Copy the part of the material that opens with the line containing "is (224, 749)." and closes with the line containing "pyautogui.click(x=100, y=55)", replacing "Instruction" with "Command" and changing nothing else. Give only those lines.

Data entries

-- -- --

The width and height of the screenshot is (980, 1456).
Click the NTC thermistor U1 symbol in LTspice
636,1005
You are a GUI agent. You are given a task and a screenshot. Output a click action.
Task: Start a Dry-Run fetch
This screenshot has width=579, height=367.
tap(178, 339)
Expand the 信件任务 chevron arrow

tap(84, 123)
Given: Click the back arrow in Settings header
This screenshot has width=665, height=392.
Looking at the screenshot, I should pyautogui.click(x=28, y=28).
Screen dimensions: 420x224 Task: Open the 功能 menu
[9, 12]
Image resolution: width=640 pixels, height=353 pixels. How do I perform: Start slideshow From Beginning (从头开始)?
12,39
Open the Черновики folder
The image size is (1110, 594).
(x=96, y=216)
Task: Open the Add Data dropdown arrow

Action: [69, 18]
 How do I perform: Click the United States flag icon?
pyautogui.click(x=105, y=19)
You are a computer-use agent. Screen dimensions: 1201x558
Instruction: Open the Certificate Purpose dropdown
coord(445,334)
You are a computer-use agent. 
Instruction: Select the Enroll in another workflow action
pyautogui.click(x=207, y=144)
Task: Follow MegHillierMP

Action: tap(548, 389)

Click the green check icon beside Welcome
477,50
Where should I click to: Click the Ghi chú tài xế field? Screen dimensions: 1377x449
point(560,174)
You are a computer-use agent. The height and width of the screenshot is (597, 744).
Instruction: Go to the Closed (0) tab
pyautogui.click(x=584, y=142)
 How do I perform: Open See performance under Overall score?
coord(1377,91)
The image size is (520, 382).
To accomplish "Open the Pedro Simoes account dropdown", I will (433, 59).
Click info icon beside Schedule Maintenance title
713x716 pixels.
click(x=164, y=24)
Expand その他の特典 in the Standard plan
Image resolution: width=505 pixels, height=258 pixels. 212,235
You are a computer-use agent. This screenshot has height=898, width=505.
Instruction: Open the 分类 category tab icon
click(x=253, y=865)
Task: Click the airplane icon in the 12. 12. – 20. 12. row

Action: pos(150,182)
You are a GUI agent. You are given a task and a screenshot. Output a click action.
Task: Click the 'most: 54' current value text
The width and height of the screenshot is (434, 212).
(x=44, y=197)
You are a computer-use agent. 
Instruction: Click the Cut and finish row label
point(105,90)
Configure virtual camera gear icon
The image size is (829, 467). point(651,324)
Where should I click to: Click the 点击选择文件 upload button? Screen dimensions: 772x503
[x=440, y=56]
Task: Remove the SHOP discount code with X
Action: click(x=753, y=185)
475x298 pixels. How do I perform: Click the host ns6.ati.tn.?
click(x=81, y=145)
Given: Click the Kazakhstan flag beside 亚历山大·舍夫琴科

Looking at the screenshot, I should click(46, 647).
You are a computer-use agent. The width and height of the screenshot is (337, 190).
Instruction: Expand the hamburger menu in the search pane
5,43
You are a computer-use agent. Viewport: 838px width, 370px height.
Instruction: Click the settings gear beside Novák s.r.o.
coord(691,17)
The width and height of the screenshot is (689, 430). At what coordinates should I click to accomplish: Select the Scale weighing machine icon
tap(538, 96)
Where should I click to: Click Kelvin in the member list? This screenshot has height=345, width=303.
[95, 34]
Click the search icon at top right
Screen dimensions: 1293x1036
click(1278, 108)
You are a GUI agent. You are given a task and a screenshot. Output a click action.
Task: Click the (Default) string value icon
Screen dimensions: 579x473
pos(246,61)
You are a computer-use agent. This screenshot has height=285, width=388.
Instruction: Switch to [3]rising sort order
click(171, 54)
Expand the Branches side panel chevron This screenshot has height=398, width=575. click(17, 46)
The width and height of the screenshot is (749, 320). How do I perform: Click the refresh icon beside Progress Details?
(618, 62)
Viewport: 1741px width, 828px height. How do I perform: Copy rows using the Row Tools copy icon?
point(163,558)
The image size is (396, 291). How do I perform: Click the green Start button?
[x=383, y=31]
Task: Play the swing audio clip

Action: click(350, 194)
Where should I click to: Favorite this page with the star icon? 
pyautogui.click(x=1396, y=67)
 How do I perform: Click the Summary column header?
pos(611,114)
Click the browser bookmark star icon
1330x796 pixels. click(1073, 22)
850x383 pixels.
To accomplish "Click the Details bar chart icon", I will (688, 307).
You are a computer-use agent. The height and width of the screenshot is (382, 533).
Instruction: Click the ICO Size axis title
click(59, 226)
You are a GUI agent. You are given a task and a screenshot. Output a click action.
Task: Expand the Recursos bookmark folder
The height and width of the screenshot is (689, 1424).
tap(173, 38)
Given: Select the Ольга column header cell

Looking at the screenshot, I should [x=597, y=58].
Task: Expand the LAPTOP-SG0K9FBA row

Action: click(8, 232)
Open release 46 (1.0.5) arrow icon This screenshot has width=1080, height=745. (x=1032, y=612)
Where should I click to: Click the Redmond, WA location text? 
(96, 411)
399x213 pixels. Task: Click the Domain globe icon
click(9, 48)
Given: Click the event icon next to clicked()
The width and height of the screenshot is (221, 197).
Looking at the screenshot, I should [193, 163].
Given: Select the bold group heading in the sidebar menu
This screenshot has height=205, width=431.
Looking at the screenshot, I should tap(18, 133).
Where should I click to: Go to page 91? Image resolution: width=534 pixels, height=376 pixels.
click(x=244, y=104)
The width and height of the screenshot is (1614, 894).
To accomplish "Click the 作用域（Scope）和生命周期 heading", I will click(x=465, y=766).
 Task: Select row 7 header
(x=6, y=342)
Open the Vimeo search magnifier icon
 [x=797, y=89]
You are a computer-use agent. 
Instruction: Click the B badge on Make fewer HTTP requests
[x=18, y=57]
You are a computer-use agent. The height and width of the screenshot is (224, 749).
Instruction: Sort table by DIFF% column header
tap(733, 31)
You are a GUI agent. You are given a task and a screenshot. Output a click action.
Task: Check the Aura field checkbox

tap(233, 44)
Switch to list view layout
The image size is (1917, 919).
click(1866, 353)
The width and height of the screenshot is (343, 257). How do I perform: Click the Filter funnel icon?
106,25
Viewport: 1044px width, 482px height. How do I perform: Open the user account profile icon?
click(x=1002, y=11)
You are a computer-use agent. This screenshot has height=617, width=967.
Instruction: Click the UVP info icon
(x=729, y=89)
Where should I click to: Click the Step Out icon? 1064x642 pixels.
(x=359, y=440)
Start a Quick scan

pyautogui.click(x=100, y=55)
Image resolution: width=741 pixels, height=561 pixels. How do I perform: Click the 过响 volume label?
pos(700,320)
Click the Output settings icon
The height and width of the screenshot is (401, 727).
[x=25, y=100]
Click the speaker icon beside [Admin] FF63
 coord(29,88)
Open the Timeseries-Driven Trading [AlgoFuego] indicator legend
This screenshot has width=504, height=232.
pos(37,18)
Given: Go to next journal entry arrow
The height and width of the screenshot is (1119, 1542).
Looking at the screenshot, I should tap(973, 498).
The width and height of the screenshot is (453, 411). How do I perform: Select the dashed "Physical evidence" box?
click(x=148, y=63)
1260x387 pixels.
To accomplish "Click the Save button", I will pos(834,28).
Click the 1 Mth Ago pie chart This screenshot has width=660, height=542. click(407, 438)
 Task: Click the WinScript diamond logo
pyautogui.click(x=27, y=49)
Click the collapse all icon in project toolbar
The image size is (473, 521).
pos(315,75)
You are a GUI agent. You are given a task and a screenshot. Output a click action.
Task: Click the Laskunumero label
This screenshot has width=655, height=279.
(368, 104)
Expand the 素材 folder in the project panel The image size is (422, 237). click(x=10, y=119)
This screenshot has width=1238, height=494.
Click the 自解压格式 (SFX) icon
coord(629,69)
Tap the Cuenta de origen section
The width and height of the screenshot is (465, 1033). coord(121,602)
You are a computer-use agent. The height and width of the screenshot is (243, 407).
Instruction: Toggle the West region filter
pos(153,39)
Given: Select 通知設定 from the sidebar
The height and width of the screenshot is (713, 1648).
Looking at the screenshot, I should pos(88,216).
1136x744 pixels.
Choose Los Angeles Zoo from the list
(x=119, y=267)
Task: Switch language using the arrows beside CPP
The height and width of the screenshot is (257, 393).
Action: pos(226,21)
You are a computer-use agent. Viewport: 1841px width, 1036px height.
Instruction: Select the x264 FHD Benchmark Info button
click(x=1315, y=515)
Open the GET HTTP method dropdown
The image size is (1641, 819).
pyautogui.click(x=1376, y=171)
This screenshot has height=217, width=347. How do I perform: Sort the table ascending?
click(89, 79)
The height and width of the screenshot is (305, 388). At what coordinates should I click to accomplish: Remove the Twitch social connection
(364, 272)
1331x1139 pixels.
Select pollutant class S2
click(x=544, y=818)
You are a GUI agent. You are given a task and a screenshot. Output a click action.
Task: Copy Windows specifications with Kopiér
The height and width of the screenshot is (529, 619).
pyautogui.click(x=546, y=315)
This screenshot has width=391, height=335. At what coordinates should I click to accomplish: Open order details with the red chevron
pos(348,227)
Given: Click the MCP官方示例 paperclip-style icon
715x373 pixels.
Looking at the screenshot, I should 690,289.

-- -- --

TASK SOLUTION —
You are a computer-use agent. The height and width of the screenshot is (224, 749).
Command: Sort table by DIFF% column header
tap(733, 31)
You are a GUI agent. You are given a task and a screenshot. Output a click action.
Task: Check the Aura field checkbox

tap(233, 44)
Switch to list view layout
The image size is (1917, 919).
click(1866, 353)
The width and height of the screenshot is (343, 257). How do I perform: Click the Filter funnel icon?
106,25
Viewport: 1044px width, 482px height. How do I perform: Open the user account profile icon?
click(x=1002, y=11)
You are a computer-use agent. This screenshot has height=617, width=967.
Command: Click the UVP info icon
(x=729, y=89)
Where should I click to: Click the Step Out icon? 1064x642 pixels.
(x=359, y=440)
Start a Quick scan

pyautogui.click(x=100, y=55)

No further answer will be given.